Restate word for word the lines of the records below, starting at the line that contains "Given: Open the 文件 menu" and ending at the line that contains "Task: Click the DvD tag under the title", with both of those lines included and nothing else.

====== PROVIDED RECORDS ======

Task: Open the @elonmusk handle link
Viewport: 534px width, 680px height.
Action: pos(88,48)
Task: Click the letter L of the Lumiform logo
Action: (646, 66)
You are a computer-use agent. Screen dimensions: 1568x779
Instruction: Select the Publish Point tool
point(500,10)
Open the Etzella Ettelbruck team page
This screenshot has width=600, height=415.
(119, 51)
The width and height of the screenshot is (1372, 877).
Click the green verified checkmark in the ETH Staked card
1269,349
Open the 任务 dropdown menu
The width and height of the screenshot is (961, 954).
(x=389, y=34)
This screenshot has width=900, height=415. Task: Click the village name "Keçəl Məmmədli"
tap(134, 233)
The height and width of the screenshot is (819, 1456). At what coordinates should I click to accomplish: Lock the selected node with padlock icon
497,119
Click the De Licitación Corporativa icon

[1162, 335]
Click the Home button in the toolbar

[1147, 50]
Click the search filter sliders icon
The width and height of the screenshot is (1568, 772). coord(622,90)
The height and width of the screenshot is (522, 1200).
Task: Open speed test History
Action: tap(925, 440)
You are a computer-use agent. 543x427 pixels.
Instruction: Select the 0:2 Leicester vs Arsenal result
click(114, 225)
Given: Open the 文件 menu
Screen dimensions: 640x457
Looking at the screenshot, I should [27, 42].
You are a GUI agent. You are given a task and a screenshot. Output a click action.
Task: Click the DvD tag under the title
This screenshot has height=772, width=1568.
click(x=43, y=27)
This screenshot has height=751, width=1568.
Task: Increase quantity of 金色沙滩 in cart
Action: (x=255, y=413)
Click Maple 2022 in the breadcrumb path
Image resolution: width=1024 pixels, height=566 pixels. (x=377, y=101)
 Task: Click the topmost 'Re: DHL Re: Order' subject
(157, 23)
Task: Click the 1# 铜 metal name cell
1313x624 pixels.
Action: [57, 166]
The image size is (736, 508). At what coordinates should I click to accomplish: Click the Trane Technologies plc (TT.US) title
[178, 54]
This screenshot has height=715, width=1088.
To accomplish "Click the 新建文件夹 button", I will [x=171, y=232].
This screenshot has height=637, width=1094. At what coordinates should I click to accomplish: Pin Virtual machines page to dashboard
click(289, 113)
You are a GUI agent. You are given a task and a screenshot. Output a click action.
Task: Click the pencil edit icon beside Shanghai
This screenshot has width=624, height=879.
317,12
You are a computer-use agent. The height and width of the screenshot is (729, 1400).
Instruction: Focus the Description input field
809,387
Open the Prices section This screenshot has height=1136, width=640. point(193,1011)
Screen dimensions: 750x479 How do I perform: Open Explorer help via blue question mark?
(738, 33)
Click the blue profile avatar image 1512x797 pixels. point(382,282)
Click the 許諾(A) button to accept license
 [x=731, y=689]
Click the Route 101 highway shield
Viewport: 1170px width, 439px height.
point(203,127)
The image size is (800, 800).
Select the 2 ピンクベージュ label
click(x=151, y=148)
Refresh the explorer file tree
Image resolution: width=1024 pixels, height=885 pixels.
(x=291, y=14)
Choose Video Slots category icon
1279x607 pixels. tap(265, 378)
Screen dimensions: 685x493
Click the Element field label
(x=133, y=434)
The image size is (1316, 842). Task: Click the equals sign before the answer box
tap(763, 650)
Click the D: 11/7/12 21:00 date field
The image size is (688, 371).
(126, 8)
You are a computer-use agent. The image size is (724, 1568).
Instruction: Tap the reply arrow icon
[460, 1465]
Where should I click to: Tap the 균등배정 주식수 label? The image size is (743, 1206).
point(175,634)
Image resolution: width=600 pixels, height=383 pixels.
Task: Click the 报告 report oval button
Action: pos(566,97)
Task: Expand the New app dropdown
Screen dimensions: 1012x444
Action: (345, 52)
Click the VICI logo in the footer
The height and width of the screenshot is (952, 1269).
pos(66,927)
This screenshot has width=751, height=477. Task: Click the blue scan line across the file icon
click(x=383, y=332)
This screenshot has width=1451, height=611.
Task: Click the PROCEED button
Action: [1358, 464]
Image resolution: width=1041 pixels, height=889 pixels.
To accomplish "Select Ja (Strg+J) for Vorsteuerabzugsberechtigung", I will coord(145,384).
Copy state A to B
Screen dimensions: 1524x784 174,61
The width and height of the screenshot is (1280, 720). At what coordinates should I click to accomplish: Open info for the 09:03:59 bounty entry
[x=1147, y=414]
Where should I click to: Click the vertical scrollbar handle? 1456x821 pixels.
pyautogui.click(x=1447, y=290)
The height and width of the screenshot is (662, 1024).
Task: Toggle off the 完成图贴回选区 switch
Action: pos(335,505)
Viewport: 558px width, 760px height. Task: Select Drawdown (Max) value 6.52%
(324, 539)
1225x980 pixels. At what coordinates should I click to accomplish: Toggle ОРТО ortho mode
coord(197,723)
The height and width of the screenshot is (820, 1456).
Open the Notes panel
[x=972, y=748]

======

■ FINAL ANSWER ■
Given: Open the 文件 menu
Screen dimensions: 640x457
Looking at the screenshot, I should [27, 42].
You are a GUI agent. You are given a task and a screenshot. Output a click action.
Task: Click the DvD tag under the title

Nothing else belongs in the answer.